Beijing takes some adapting to. Give it some time. The first six months can be challenging. Even before COVID there was a fair bit of red tape involved with opening bank accounts, getting your household in order, adopting non-Western technologies such as WeChat, dealing with schools etc.  If you can take advantage of the amazing experiences that Beijing offers, you may wake up one day realizing you love the place. If you find yourself constantly yearning for a city that makes life easier for you, or which caters more to Western expats, then Beijing isn't the most appropriate home for you. It is, above all, a Chinese city.

Are you still doing what you came here to do, 20 years ago?
Twenty years ago I was a full-time journalist and war correspondent, so I traveled constantly and extensively.
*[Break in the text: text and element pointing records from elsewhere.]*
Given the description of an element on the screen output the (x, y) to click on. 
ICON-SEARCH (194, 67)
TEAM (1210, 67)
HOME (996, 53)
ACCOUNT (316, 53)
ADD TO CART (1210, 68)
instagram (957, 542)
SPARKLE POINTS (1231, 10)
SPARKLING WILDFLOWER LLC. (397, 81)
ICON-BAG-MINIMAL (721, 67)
Often I spent weeks or months outside China, reporting on the fall of the Taliban in Afghanistan, for example, or witnessing the US-led "shock and awe" bombing of Baghdad from the Palestine Hotel. These days I'm no longer covering those conflict zones, and for the past two years the pandemic has restricted my travel largely to trips inside China. From Beijing you can visit fantastic places on a day trip. Recently I went to the Niuheliang archeological dig in Liaoning province which produced exquisite carved jade artifacts; I caught a high-speed train in the morning and returned to Beijing by dinner time. In 1998, I came to Beijing on a quest for experiences and people who catered to my sense of intellectual curiosity. That part of my life hasn't changed.